Es causa numeral de los entornos, una duda supina, una garra
de luz catatónica y el suplicio de mil enjambres en flor. Cifra, folio
en su tinta y garrapata del adiós que solo sabe de albricias. Una fusa
en extinción o un nuevo par que ahora clama sin desdoro.

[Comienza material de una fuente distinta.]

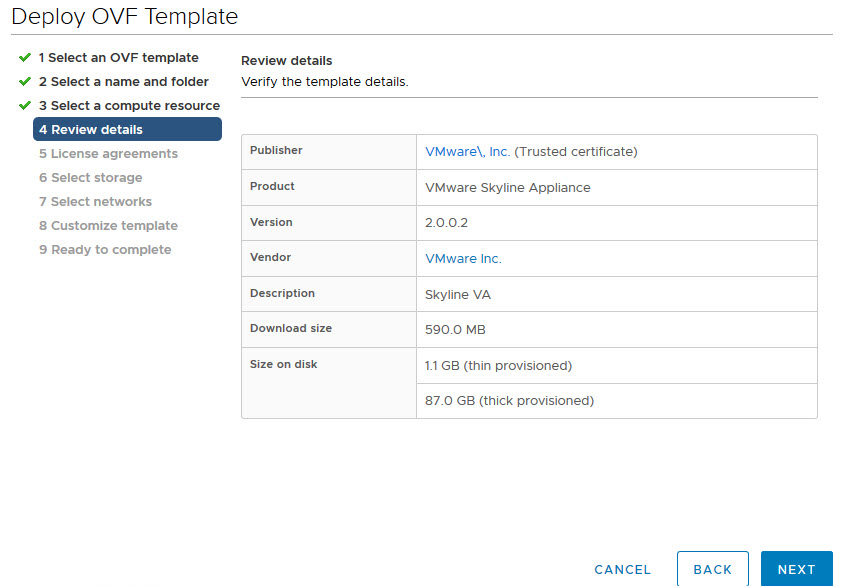Select the VMware Skyline Appliance product cell

508,188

Si solo fue sin apenas ver lo que nunca estuvo, un puñal
en la frente, un atado de espadas, un manojo de sombras escindido
entre las matas, nubes de añil y de centeno entre tanto barullo y esperpento.
Del dos y del uno tan solo el tercer amante yace inerte
en la esfera aparcada junto al cauce de la gloria. Añejo
el placer ajeno que en bocanadas se desgrana a su antojo, antro
de cera esculpida en el panal de luz que entonces
se hizo y ahora se apacienta entre los dedos.

Sin par o sin non, aupado en la certeza de lo que está fuera de sospecha,
un manubrio de espejos bajo la selva contrita que se refleja en el relente.
Único entre ninguno, total bajo la nada, en sí mismo brasa,
holgura, parquedad, errancia en los cañaverales, sola sospecha
de mareas tremebundas y rostros que se arrastran por las sendas
de ausentes asteroides, aros de tul, confetis en llamas, una sola
esperanza para tanto revuelo y extravío. Sabio el placer
de brillar en suspenso como ninguno, la noche de puertas entreabiertas
y el ojo avizor afilándose las pupilas: más terciar en la pareja
ensimismada, reclusa como el número que la expone o apenas sencilla
o dupla por diversa a cambio de nada.

Una en sí misma la imagen que imagina sueños y ansias, siempre certera,
febril o pusilánime, un florete de idas sin tropiezos, un traspié
florido entre estrellas sin firmamento.

Qué rayo aquel de subsuelos trinitarios, una lonja de amor
que a dentelladas
poco a poco se aviesa.
 


Renato Sandoval nació en Lima, Perú, en 1957. Poeta, narrador, ensayista y traductor. Siguió estudios doctorales en Filología Románica en la Universidad de Helsinki. Ha publicado los poemarios Singladuras, 1985; Pértigas, 1992; Luces de talud, 1993; Nostos, 1996; Lindhard og Ringhof, 2000, Nostos / El revés y la fuga, 2000; Editorial 1000, 2003; Suzuki Blues, 2006. Ensayos: El centinela de fuego. Agonía y muerte en Eguren, 1988 y Ptyx: Eielson en el caracol, 1994. Su poesía –parcialmente traducida al francés, italiano, finlandés y danés– ha sido incluida en diversas antologías, como Poesía peruana siglo XX, 1999; Hallazgos en el espejo. Poetas por la tierra, 2000 y Caudal de piedra: Veinte poetas peruanos, 2005. Obtuvo el primer puesto en el Concurso de Cuento de las 1,000 Palabras de Caretas en 1988. Como narrador, ha sido incluido en las antologías 13 años de los mejores cuentos de 1,000 palabras, 1995 y Últimos y recientes narradores nacidos entre 1950-1965, 1997. En el campo de la traducción, son conocidas, entre otras, sus versiones de Pavese, Quasimodo, Tabucchi, Arnaut Daniel, Tieck, Rilke, Kafka, Södergran, Ågren, Haavikko, Saarikoski, Dinesen, Boberg, Drummond de Andrade y Sylvia Plath, así como un par de piezas de teatro escritas en francés por César Vallejo y una antología de cuentos de Quebec (Canadá) bajo el título La mano de dios. Dirige la editorial Nido de Cuervos y las revistas Evohé y Fórnix. En la Pontificia Universidad Católica del Perú dicta alternadamente Literatura Alemana, Literatura Nórdica y Literatura Francesa Medieval, y tiene a cargo el Taller de Poesía de la Facultad de Literatura.